◆ Directions for this task:
Every line from the one with "Given: Click the gold crown icon" through the end of the records below should be restated word for word, and nothing outside that span.

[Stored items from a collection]
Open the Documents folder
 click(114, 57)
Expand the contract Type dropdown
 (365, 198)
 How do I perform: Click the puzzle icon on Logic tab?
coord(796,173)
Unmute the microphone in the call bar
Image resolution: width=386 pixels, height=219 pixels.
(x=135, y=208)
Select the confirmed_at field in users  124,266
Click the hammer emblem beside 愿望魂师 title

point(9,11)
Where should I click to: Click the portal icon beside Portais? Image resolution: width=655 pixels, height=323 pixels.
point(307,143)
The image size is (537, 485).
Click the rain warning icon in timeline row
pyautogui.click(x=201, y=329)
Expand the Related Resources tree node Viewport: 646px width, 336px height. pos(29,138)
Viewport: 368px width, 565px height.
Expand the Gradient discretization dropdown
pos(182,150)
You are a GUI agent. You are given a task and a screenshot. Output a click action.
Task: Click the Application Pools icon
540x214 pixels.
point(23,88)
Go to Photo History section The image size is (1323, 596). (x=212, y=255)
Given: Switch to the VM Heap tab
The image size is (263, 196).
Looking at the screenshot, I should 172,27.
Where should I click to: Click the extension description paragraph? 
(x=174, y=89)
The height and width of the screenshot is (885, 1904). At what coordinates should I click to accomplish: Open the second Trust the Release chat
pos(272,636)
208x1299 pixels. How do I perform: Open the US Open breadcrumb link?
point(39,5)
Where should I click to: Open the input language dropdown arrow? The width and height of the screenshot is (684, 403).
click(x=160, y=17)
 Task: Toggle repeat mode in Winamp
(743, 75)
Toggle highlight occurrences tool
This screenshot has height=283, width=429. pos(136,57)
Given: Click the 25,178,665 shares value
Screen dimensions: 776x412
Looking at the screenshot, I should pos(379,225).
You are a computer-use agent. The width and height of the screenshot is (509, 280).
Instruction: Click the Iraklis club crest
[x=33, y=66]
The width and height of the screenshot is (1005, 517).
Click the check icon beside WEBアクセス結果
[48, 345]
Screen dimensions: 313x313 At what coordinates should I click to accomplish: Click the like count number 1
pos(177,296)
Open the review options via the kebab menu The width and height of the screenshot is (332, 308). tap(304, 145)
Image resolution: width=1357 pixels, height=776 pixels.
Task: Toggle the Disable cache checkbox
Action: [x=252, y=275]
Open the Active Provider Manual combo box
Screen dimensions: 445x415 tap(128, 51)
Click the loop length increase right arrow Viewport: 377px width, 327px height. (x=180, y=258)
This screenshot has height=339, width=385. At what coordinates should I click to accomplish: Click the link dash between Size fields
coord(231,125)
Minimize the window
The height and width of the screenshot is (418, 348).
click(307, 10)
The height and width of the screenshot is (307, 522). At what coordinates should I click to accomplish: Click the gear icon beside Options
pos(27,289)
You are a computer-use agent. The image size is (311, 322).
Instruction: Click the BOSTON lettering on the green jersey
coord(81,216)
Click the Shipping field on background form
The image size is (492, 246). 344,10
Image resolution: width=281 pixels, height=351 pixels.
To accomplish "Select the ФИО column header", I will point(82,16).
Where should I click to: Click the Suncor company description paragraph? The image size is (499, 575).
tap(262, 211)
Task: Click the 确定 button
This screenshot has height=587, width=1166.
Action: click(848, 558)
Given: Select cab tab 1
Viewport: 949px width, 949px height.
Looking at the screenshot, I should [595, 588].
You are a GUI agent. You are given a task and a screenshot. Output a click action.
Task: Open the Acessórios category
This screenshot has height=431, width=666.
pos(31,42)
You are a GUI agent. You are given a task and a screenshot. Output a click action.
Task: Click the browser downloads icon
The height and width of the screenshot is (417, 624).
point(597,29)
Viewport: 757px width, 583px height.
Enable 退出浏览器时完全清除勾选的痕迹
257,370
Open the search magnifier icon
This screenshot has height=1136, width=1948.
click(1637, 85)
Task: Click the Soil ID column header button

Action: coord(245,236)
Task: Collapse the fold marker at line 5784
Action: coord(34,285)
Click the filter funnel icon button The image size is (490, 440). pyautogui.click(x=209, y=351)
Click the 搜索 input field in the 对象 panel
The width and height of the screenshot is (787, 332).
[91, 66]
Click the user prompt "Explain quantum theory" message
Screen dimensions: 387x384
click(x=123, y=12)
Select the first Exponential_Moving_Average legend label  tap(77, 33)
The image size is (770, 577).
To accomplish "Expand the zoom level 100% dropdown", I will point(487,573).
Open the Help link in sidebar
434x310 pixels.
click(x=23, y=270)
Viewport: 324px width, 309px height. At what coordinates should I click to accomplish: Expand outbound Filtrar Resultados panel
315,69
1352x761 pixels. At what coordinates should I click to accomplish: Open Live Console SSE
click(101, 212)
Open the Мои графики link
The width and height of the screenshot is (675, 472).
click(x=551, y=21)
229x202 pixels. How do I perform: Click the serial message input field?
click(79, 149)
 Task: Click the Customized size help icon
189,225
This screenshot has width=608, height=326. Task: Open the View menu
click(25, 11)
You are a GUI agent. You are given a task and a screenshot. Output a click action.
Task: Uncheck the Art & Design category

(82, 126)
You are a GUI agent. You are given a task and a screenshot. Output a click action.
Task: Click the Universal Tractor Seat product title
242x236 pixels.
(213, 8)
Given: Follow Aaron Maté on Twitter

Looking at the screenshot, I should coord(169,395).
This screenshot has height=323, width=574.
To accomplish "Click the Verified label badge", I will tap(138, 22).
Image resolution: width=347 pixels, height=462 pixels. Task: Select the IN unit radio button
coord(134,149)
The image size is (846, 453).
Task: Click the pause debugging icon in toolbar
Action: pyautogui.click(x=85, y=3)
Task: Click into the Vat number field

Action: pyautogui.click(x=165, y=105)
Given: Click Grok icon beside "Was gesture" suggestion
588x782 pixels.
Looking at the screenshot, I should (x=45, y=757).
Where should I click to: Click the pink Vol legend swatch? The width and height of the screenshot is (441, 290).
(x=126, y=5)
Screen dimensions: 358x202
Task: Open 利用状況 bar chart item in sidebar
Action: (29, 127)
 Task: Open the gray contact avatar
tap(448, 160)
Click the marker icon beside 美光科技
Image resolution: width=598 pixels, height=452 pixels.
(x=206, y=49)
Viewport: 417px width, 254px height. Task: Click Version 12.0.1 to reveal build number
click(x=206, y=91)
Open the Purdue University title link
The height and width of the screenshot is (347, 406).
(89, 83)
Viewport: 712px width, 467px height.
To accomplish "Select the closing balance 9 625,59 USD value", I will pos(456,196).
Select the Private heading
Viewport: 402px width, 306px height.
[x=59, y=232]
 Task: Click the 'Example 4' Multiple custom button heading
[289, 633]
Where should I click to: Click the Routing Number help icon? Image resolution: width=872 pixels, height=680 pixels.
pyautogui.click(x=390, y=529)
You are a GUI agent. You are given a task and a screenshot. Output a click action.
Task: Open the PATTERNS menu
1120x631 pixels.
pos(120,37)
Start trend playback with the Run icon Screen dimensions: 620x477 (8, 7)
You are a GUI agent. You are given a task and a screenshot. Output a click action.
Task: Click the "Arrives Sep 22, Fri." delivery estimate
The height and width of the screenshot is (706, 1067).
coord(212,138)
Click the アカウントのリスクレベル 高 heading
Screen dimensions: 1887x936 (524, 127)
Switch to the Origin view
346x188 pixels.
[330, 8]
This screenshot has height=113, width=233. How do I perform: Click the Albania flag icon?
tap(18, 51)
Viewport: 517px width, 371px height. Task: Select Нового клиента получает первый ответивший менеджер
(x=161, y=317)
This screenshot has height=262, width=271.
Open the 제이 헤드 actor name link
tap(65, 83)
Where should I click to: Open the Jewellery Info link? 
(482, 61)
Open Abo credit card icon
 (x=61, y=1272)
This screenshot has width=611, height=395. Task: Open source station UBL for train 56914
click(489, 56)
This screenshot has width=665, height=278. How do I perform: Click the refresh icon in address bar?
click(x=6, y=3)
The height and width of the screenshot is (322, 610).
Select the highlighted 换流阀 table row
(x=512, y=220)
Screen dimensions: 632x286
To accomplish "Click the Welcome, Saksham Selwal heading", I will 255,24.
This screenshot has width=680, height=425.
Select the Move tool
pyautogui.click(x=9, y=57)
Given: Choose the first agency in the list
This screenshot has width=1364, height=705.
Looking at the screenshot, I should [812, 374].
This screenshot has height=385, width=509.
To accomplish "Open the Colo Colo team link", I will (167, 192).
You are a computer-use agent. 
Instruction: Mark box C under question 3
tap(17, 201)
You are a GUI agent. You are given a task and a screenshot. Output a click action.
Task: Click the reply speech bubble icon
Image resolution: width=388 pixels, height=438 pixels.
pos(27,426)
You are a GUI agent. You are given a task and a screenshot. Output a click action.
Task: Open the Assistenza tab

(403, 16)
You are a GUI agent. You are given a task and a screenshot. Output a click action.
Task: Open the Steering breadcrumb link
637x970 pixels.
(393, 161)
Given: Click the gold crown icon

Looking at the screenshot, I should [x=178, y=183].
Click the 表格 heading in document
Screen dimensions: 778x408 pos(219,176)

◆ Solution for this exercise:
Given: Click the gold crown icon

Looking at the screenshot, I should [x=178, y=183].
Click the 表格 heading in document
Screen dimensions: 778x408 pos(219,176)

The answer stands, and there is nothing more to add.